New Age health expert Cameron Carter has cast away his CD of rainforest sounds and is here to promote a new route to inner wellness: televised football
We have heard people complaining about football on television. Occasionally I agree with them. Yes, it is true that Ray Stubbs and Mark Lawrenson act out a school play about two men arguing every Saturday lunchtime. I too feel discomfort at the spectacle of Garth Crooks constantly reaching for some higher meaning that poor, simple football and its participants cannot give him.
I am also made nauseous on a regular basis by the combination of the Sky action-replay sound effect and Andy Gray’s unlovely approach to building excitement. Then there’s Jon Champion, a man so out of touch with the views of ordinary people he is actually trying to emulate the work of Barry Davies. Champion’s commentary is the footballing equivalent of the chap next to you on a long train journey vocalising his investigation of the Times crossword. And yet the detractors of the televised game all fail to appreciate what is its crowning achievement – the supremely beneficial effect it has on the human psyche, the healing powers it exercises over body and mind.
I have tried a few of the modern aids to relaxation and health. I had a CD of rainforest sounds once to which I was supposed to unwind in a Parker-Knoll chair, but I just got anxious that I was in a hut in Inca country miles from anywhere and I couldn’t remember where I’d put my passport. I have lain in a flotation tank for half an hour, during which I developed an insidious fear of wasting money.
However, when the Saturday night football is on, the teamsheets for the first game are overlayed on the players warming up and the lead commentator of the day is saying “It’s been eight years since Manchester United were beaten on Tyneside, the scorer of the winner that day was one Peter Beardsley”, I reliably slip into a half-dream of beauty and hush.
What greater time of the week is there for those of us not on a promise? The afternoon has been profitably spent looking at the new computer games in Electronics Boutique, the curtains are drawn against the Saturday night howlers and the lush greenery of a Premiership pitch (whether it be Manchester United or Arsenal) is working its calming powers on the buried soul.
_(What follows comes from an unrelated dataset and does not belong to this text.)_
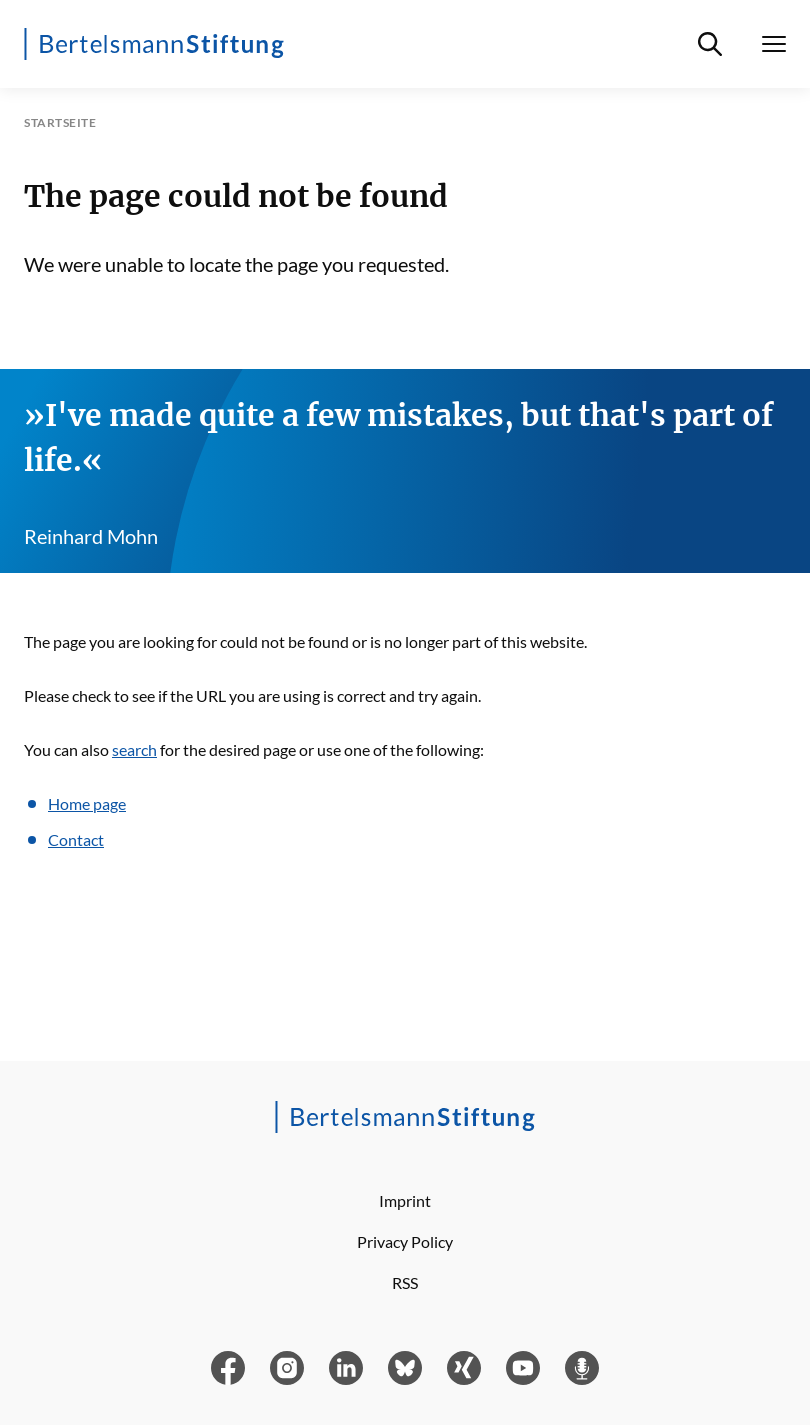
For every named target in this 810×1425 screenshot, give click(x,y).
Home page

The reason I highlight the beginning of the coverage is the value to one’s general health of pleasurable anticipation, long acknowledged by the medical fraternity. Will Andy Cole miss a sitter and turn his back on the goal like a betrayed lover? Will Jody Morris still look like he’s won a competition to play with the first team? Will Titus Bramble make a rash challenge in the penalty area? All this is, magically, yet to unfold as we settle back with our potato-based snack and bargain lager. The future’s waters have broken – the moment waits to be born. It is at this time of the week that I come nearest to rubbing my hands with glee like an evil professor.
There are other delights in store once the programme is underway. Scientists will soon prove that the chemical secreted in the brain on seeing Ally McCoist in a new suit is more-than-averagely mood-enhancing. There is also the sense of liberation afforded one from bawling abuse at Craig Bellamy, secure in the knowledge that there is no middle-aged do-gooder in the seat in front to turn round and ask you to moderate your language. Furthermore, recent psychological experiments at Stanford University appear to support a hypothesis that a group of people’s enjoyment of a social interaction event is significantly heightened if one of them is wearing shorts.
We can thus extend these findings to conclude that, on a subliminal level, armchair football fans profit from the essentially non-erotic pleasure of watching 22 grown men running around in short trousers in a stylised garden. Of course, this pleasure is increased immeasurably when one of the players has a face on them like Roy Keane.
It’s not just ITV. There is the profound sense of security dispensed by television’s Richard Keys. If some of you were concerned that the human race were evolving too fast, that the acceleration of irreversible genetic change was beyond all compass, Keys regularly provides hope that many of us will still be shopping at Ikea on Saturday afternoons well into the next century. His face and words combine to form the anchor that stays Time’s hand.
You pay a whore’s mortgage to watch a match at the ground and you will get the naked brutality of win, lose or draw. You watch it on Sky Sports with Richard, on the other hand, and, aside from the result, you are left with the unaccountable and civilising feeling that you should invite the nice couple next door round for drinks in the garden. A good presenter reminds us of our rise from the primeval soup. Why do you think Motson kept banging on about crockery being upset when England were playing Argentina? Precisely.
The biggest thing in favour of televised football, though, is what it isn’t. It isn’t Bar Wars, Sex in the City or Robot Wars with Craig Charles. Neither is it The Fattest Women in Britain or Servants. It is, excluding the Sunderland defence, one of the few areas of programming that doesn’t involve ordinary members of the public, and that is defence enough. Not least because it means there is little chance of Davina McCall ever getting involved.
Those who pick and quibble at televised football ought to consider that it is the Christian marriage of the finest sport in the world to the greatest modern invention. And just as at any wedding we all drink too much free wine and become satirical about the participants, we end up feeling we have witnessed something beautiful, eternal and true. Especially when we turn the sound down on Jon Champion.